朴念仁の戯言

弁膜症を経て

検査入院初日

平成17年11月7日、晴れ、風強し。

この日、市内の総合病院に入院した。

入院部屋は病棟6階の8人部屋で入口側をあてがわれた。

ざっと見わたすと、一人分が空いて、50代以上の患者が5人と、隣は仕切りカーテンが掛かって顔は見えないが、見舞客との会話から察すると40代位だろうか、バイク事故で怪我をしたようだ。

それが痛むのだろう、うんうんと辛そうに唸っている。

生活備品の収納を終え、担当の看護師に診療計画を求めたが、前日になって検査項目が分かるらしく、先々までは分からないとのこと。

今日は午後からエコー検査と心電図の検査があるらしい。

「尿は午後から一週間分貯めておいてください」

看護師はそう言って部屋を出ていった。

大半の病院食は不味いものと思っていたが、その日初めて口にした昼食はまずまずだった。

昼食後、時間潰しに持ち込んだ本を三冊、ぱらぱらと捲って読んでみたが、早くも身中の退屈の虫が、もぞもぞと這い出てきた。

「屋外を散歩してもいいですか?」

担当の看護師を捕まえて訊いた。

それは遠慮してください、と、微笑みを浮かべながら、子どもに教え諭すようにしてその看護師は答えた。

午後になって、母、妹が私の身の回りの確認に来てくれた。

その頃、母方の伯母もこの病院に入院していた。

母は、ぜんまい仕掛けのおもちゃのように、伯母と私の部屋を行ったり来たりと忙しなく動いた。

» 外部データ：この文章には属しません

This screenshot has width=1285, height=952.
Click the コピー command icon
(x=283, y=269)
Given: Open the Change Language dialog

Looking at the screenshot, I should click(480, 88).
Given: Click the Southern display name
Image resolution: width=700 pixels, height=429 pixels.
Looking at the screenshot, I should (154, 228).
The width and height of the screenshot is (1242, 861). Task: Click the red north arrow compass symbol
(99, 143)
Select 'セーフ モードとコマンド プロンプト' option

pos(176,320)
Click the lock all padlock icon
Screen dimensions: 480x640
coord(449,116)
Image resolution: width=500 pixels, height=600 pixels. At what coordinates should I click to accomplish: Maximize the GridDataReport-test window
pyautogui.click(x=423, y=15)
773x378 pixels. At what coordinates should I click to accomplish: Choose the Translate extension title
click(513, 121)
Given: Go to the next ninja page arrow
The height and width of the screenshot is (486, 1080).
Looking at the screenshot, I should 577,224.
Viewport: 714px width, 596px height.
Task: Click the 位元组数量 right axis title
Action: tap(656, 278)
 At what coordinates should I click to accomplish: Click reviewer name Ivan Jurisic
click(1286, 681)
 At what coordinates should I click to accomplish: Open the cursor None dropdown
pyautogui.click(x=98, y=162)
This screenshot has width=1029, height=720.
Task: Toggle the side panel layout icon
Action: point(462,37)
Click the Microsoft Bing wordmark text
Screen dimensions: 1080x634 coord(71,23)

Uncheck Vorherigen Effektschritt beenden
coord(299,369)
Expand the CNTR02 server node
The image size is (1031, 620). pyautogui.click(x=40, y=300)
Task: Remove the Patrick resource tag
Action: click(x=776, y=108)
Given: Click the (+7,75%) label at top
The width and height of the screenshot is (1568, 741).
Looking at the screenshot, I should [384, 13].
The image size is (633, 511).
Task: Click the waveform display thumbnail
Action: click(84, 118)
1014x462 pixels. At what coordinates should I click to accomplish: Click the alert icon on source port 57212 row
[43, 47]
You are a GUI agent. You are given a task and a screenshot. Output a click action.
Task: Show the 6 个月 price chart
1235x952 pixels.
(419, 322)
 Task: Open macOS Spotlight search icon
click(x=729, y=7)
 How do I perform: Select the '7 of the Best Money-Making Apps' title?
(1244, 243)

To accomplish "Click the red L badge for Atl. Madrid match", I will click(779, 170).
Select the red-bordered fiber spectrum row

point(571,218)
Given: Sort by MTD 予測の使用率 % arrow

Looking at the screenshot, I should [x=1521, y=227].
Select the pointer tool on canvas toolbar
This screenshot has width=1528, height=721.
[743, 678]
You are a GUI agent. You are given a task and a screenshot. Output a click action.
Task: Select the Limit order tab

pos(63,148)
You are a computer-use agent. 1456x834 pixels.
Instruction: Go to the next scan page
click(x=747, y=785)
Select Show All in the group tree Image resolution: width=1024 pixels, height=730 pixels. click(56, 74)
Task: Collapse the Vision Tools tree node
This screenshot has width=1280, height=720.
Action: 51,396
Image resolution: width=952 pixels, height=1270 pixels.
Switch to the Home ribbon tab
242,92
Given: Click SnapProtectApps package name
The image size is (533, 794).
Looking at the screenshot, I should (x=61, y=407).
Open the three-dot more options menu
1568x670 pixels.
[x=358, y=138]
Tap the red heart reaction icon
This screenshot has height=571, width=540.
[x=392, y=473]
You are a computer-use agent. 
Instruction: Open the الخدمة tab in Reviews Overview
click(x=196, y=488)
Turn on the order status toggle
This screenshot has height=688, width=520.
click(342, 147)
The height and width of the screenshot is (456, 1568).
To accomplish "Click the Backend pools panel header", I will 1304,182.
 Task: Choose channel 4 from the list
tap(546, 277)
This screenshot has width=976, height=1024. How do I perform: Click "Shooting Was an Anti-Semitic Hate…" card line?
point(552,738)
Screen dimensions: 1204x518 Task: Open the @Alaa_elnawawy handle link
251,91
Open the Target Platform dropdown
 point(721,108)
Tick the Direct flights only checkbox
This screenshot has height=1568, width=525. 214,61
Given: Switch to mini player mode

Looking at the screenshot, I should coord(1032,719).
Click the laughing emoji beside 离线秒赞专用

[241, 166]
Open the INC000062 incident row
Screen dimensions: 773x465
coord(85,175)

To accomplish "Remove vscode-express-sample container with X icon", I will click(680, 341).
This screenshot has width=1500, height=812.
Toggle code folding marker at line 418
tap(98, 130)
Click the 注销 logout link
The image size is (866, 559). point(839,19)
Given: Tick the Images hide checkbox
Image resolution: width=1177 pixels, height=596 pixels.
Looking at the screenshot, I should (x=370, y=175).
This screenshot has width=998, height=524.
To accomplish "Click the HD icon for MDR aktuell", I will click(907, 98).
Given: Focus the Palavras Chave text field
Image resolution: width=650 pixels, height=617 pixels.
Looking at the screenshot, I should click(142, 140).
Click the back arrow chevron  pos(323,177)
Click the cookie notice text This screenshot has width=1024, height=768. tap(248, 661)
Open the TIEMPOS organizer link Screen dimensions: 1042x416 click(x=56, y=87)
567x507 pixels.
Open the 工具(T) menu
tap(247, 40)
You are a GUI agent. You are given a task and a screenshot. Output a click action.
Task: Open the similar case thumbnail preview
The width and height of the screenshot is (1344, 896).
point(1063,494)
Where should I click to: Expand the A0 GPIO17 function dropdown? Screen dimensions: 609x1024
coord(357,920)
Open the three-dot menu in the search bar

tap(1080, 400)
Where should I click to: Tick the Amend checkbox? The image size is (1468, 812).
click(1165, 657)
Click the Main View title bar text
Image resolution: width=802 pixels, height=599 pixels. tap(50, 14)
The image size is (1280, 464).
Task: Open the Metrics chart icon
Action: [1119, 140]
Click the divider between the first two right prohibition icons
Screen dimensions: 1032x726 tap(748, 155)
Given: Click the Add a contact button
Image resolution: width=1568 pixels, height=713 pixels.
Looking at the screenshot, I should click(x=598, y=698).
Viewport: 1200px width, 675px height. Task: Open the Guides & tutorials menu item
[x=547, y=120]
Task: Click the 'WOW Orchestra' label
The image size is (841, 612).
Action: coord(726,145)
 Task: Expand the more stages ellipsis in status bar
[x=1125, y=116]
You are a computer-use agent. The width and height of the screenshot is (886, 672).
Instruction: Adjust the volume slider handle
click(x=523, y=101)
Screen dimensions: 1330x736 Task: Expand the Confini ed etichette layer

どうかして母が参ってしまいそうで気になった。

母の口から、伯母は微熱状態にあることを知った。

夕食後、私の女が仕事帰りに部屋に立ち寄った。

彼女にとってこの日は、新しい職場での仕事始めで、それは知的障害者の介護という、未知の、難しい業務だった。彼女との短い会話で、彼女のあっけらかんとした変わらぬ態度に、なぜか救われたような気分になった。

午後八時頃、看護師が検温と血圧測定にきた。

看護師は、私と同じ姓のよしみから出身地を訊ねてきた。

美しさと愛しさの物差しで彼女を見た場合、美しいの部類に入るのだろう、彼女は隣町の出と言った。

血圧を測る前に弁膜症の話が出た。

高齢者の手術が多く、まだ若く体力のあるうちに手術したほうが良いとか。

人工弁を取り付けるのが主流で置換手術が多いとも。

人工弁でも機械弁になれば一生ワーファリンを飲み続けなければならない、そんな程度の知識はネットから得ていたが、豚や牛の弁を使った生体弁を埋め込んだ患者でも、その多くがワーファリンを飲み続けていると彼女は言った。

「人工物を埋め込まない形成術を望んでいるんですが」

と言うと、彼女は、

「ここでは余りやっていないんです」

と、言下に形成術が珍しいことを匂わせた。

場合によっては機械弁ということも予期していたが、いよいよその場合によるかもしれない、と思わされた。

人工弁を埋め込んで命を繋ぎ、制約されて生きるよりも、今までと変わらぬ生活ができるのであれば短くとも短いなりに納得いく人生を生き抜きたい、その頃はそう考えていた。

死に対して、その時までは他人事のように構えていたが、そのはざまに立たされて、

〈今後の生き方はいかに?〉

この問いが、剣先鋭い槍となって胸元に突き付けられ、進退窮まった。

検査の結果、医師の言葉に、果たしてうろたえない自分がいるかどうか。

この歳になってまで母に心配かけることが悲しい。

これでは一生母に心配かけ通しではないか。